Here's one http://www.usstatequarters.com/productcart/pc/viewPrd.asp?idproduct=3111&IDCategory=123 It's just acid; sulphuric acid (battery acid), nitric acid or hydrochloric acid will do just fine. Also, some art stores sell hydroflouric acid as glass etching fluid. As for what to do with them, give them out as favors to kids, they'll love them and you might get some started as collectors.
I disagree. I've seen key-date, acid-dated buffaloes sell for significant premiums over dateless coins. I nic-a-dated some Liberty nickels a while back and found an 1886. I certainly won't be selling that for five cents.
I am pretty sure nic-a-date is not acid (ferric chloride?), but I cannot seem to find it now.
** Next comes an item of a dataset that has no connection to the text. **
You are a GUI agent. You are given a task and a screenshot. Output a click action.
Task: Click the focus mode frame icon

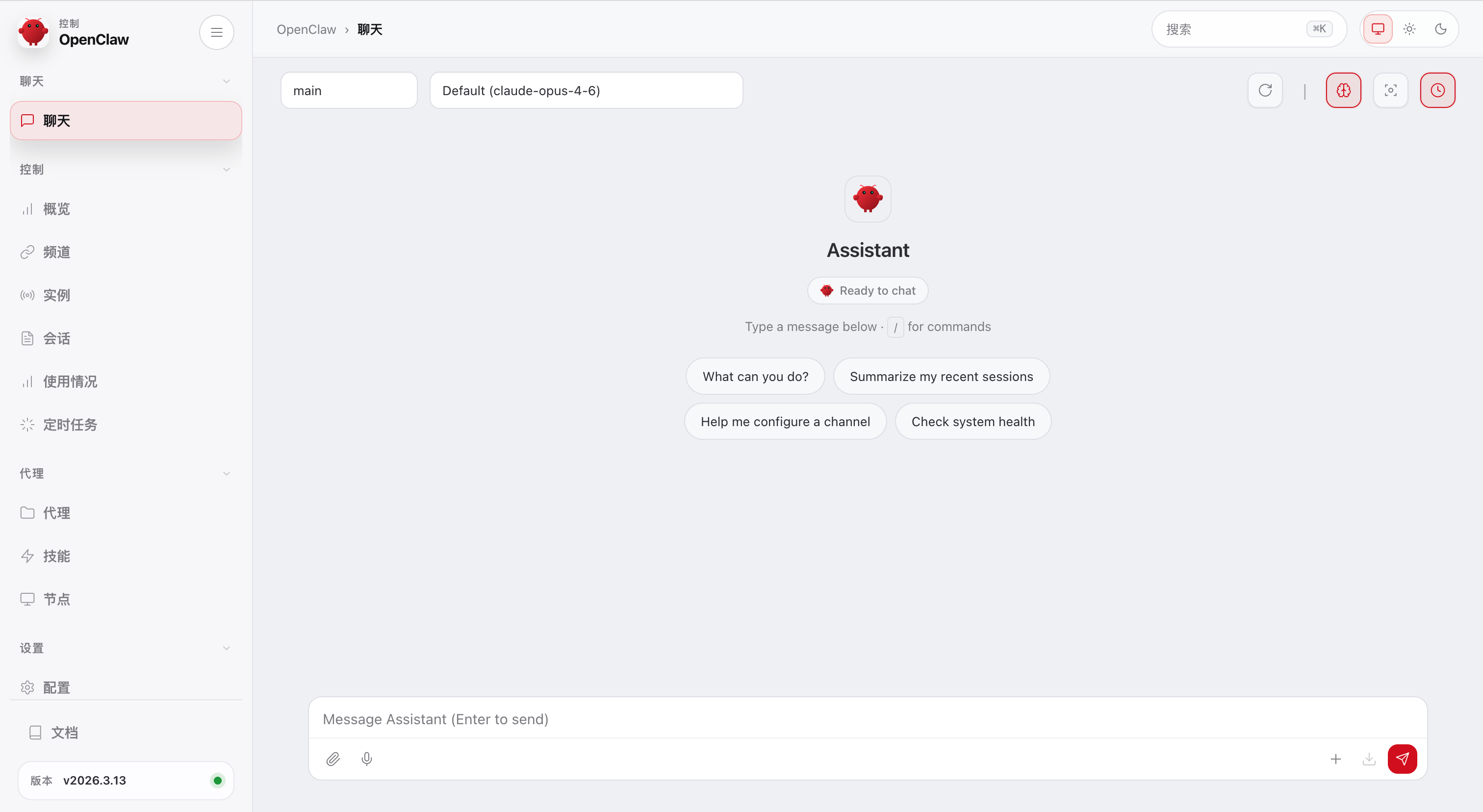[x=1390, y=90]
I will repeat what I said earlier "IF YOU DO NOT KNOW WHAT YOU ARE DOING WITH STRONG ACIDS- DO NOT USE IT". Sulfuric, hydrochloric, and nitric acids can cause severe injuries and death. Hydrofluoric acid is way worse than the others. There are so many other acids that will work better and are relatively safe to use. There are several threads here about using vinegar. Users seemed quite happy with the results. Some drain cleaners use phosphoric acid which should be faster (even when diluted) than vinegar and much safer then the stronger acids.
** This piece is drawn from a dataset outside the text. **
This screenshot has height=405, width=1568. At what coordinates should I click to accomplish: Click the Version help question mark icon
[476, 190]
Nic-a-date is ferric chloride. It is acidic and corrosive. It should be handled very carefully, with proper precautions. Here is a link to the MSDS: http://www.jtbaker.com/msds/englishhtml/f1060.htm
There should be a MSDS for nic-a-date. I was very surprised that I could not find one. Your MSDS is for solid ferric chloride so not all of it is applicable to nic-a-date, but I am not disagreeing with your basic statement. However, my point was that it is safer than the acids mentioned and I absolutely believe that to be the case.
It is absolutely safer than the other acids. People, including amateurs, use it all the time, and I've never heard of a major incident. If you follow the rules, it's perfectly safe: Just use one drop, rinse off as soon as you can see the date, and keep it out of your eyes, mouth, and other orifices.
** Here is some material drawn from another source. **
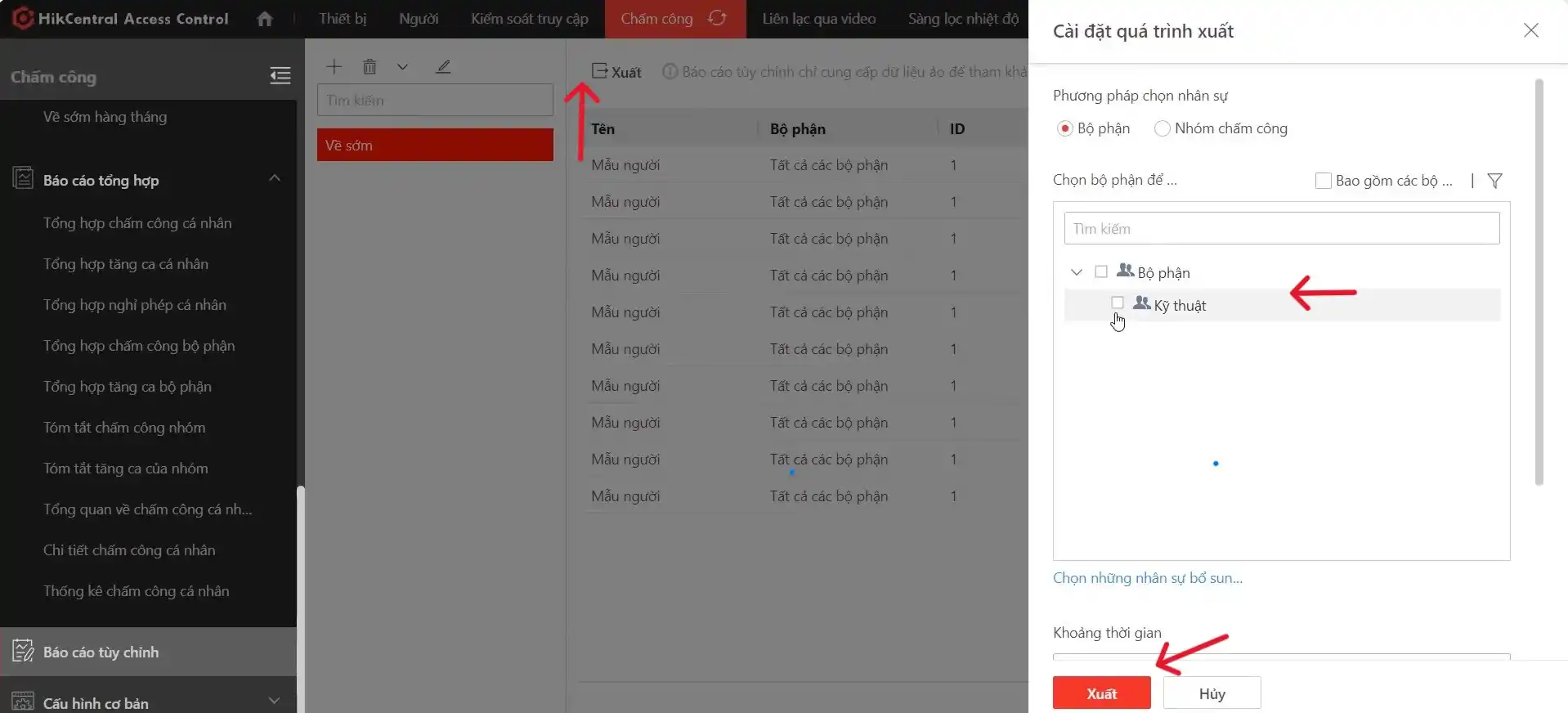Viewport: 1568px width, 713px height.
Task: Click the trash icon to delete report
Action: pos(370,67)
\ Anything is possible but an 1886? If you really did then it would still be worth quite a lot but the amount of people finding coins like that are usually only stories. Burnt fingers, loss of clothing, loss of eyesight, friends and/or relatives injured from substances like that laying around is basically not worth the 1 in a billion coins that would be worth the time and effort. One splash from caustic solutions into the eyes would hardly ever pay for any coin found. We all hear about the few coins found this way that are valuable but not many report how they just spent money on nothing.
A nickel is made of copper and nickel. At the date and horn these areas are very small and narrow. When the Nic-A-Date is applied it actually dissolves some of the nickel metal resulting in the horn and date "reappearing". I don't own any of these, but on ebay there appears to be several people that are more "expert" at it than others. There are sellers that all they sell are these and probably make more profit than we think. Some of the key dates do sell for a significant premium price. Many people use these as "fillers" for coins they would otherwise not be able to afford.
I don't know what Nic-A-Date is made from but I do know that Ferric Chloride is a copper etchant. I've used it to make brass data plates for military trucks and antique radios. If it's a component of E-A-D then it attacks the copper component of the nickel.